**PROBLEM DESCRIPTION:**
All that is needed is an exact repetition of the lines from the one containing "Search within the Ricardo conversation" through the final line of the material, without pictures.

**PROVIDED RECORDS:**
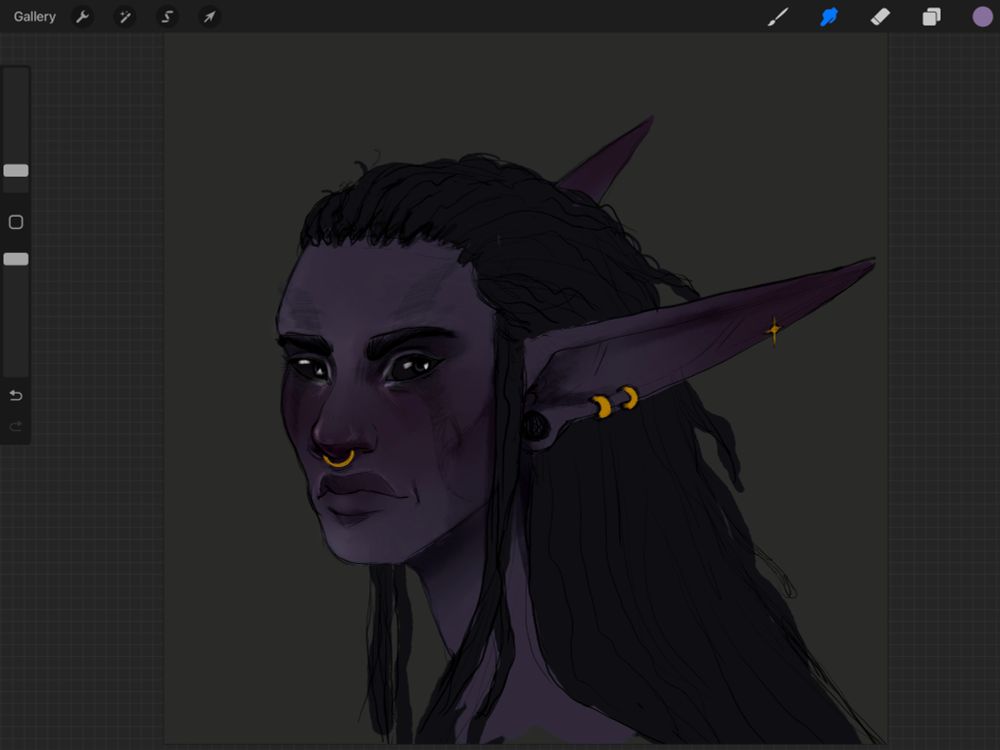Click the gold star earring on ear
This screenshot has height=750, width=1000.
(773, 330)

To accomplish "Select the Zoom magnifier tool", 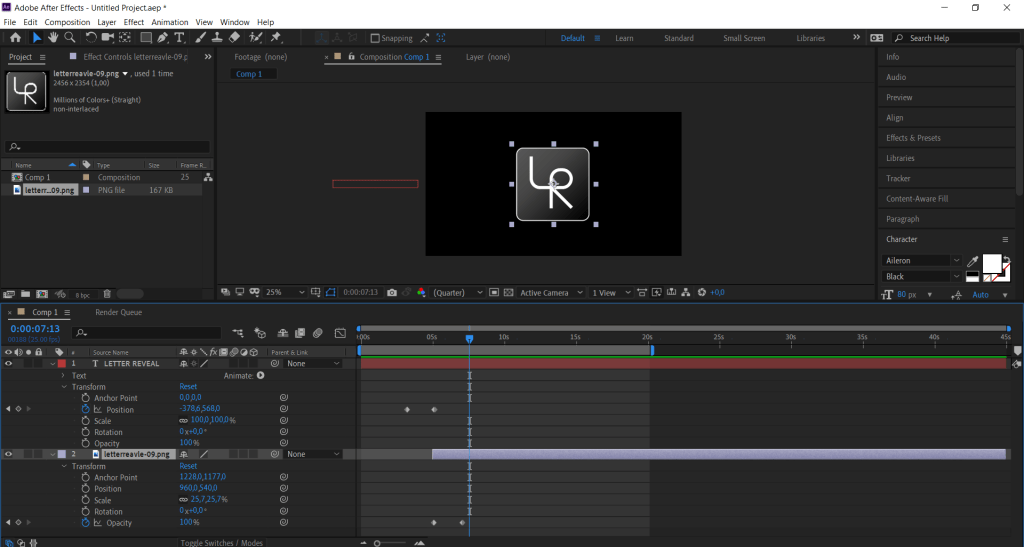I will tap(70, 38).
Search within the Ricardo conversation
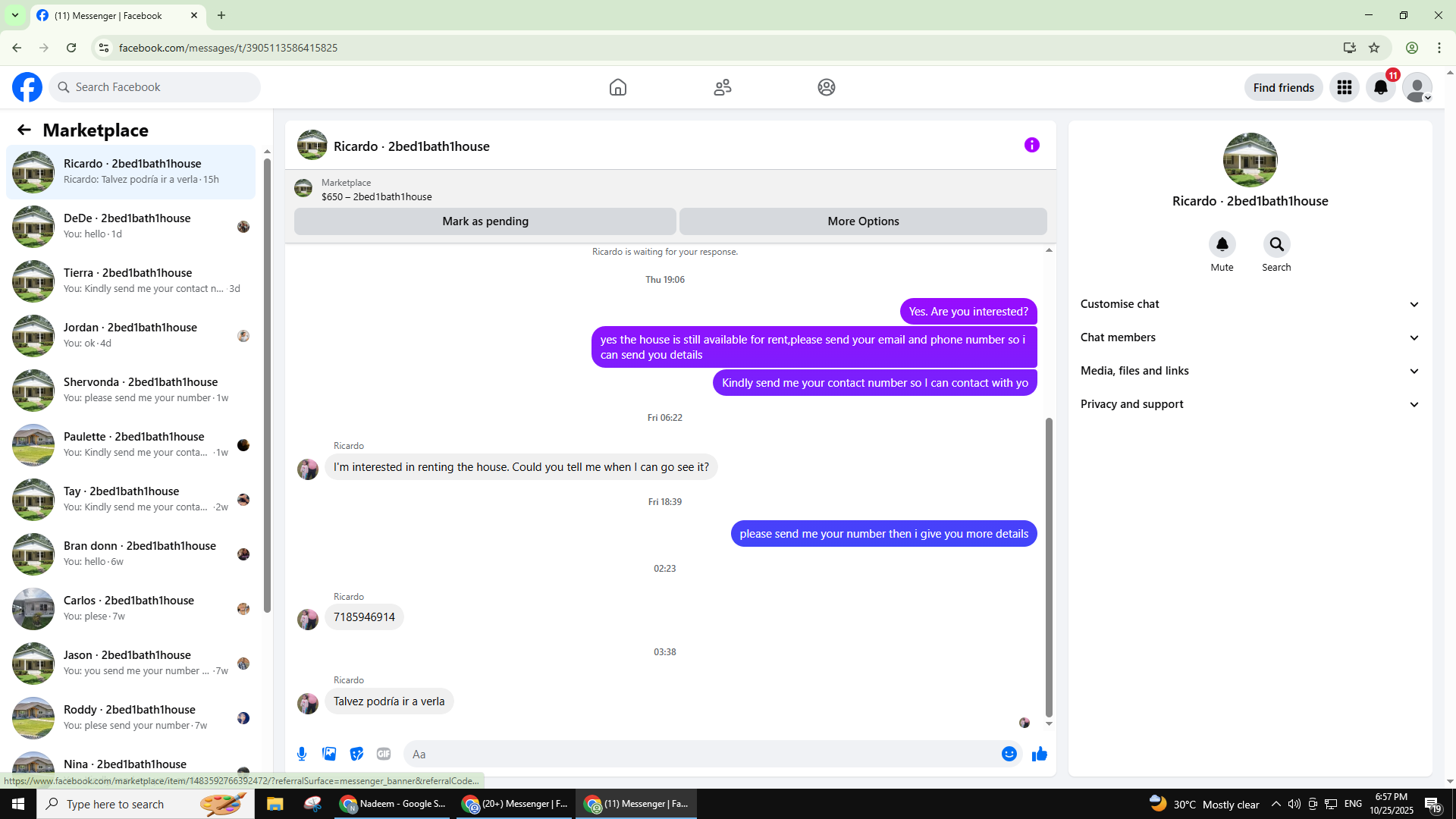Screen dimensions: 1456x819 (1277, 244)

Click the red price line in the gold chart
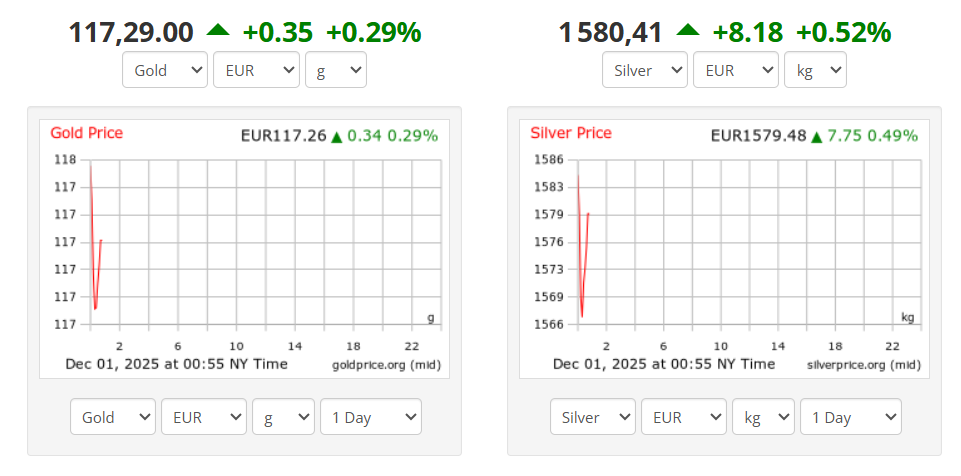(92, 240)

**ANSWER SECTION:**
Search within the Ricardo conversation
Screen dimensions: 1456x819 (1277, 244)

Click the red price line in the gold chart
(92, 240)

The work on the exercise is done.